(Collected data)

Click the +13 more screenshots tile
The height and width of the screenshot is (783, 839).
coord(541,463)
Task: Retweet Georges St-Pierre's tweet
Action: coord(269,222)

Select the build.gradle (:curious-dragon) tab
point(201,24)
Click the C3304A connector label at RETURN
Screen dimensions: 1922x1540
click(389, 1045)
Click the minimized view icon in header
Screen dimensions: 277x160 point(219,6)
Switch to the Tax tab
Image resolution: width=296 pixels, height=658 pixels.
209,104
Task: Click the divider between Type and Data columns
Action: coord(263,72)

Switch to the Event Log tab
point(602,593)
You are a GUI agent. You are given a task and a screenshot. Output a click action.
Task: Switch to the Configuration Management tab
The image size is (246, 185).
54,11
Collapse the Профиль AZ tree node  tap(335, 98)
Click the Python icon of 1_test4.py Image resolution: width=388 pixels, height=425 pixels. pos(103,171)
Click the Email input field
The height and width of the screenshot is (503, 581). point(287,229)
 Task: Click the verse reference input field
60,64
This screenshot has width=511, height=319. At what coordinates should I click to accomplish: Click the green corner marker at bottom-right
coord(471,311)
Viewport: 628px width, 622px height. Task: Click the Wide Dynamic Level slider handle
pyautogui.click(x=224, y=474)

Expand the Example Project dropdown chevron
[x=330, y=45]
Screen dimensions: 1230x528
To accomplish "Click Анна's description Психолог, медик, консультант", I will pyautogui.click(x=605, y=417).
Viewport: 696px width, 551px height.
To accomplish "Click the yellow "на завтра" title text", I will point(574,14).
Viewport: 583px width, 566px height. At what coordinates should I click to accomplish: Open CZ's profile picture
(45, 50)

• **Task brief**
Each line must be set down again exactly as above, with no line omitted.

• **Result of this task**
Click the +13 more screenshots tile
The height and width of the screenshot is (783, 839).
coord(541,463)
Task: Retweet Georges St-Pierre's tweet
Action: coord(269,222)

Select the build.gradle (:curious-dragon) tab
point(201,24)
Click the C3304A connector label at RETURN
Screen dimensions: 1922x1540
click(389, 1045)
Click the minimized view icon in header
Screen dimensions: 277x160 point(219,6)
Switch to the Tax tab
Image resolution: width=296 pixels, height=658 pixels.
209,104
Task: Click the divider between Type and Data columns
Action: coord(263,72)

Switch to the Event Log tab
point(602,593)
You are a GUI agent. You are given a task and a screenshot. Output a click action.
Task: Switch to the Configuration Management tab
The image size is (246, 185).
54,11
Collapse the Профиль AZ tree node  tap(335, 98)
Click the Python icon of 1_test4.py Image resolution: width=388 pixels, height=425 pixels. pos(103,171)
Click the Email input field
The height and width of the screenshot is (503, 581). point(287,229)
 Task: Click the verse reference input field
60,64
This screenshot has width=511, height=319. At what coordinates should I click to accomplish: Click the green corner marker at bottom-right
coord(471,311)
Viewport: 628px width, 622px height. Task: Click the Wide Dynamic Level slider handle
pyautogui.click(x=224, y=474)

Expand the Example Project dropdown chevron
[x=330, y=45]
Screen dimensions: 1230x528
To accomplish "Click Анна's description Психолог, медик, консультант", I will pyautogui.click(x=605, y=417).
Viewport: 696px width, 551px height.
To accomplish "Click the yellow "на завтра" title text", I will point(574,14).
Viewport: 583px width, 566px height. At what coordinates should I click to accomplish: Open CZ's profile picture
(45, 50)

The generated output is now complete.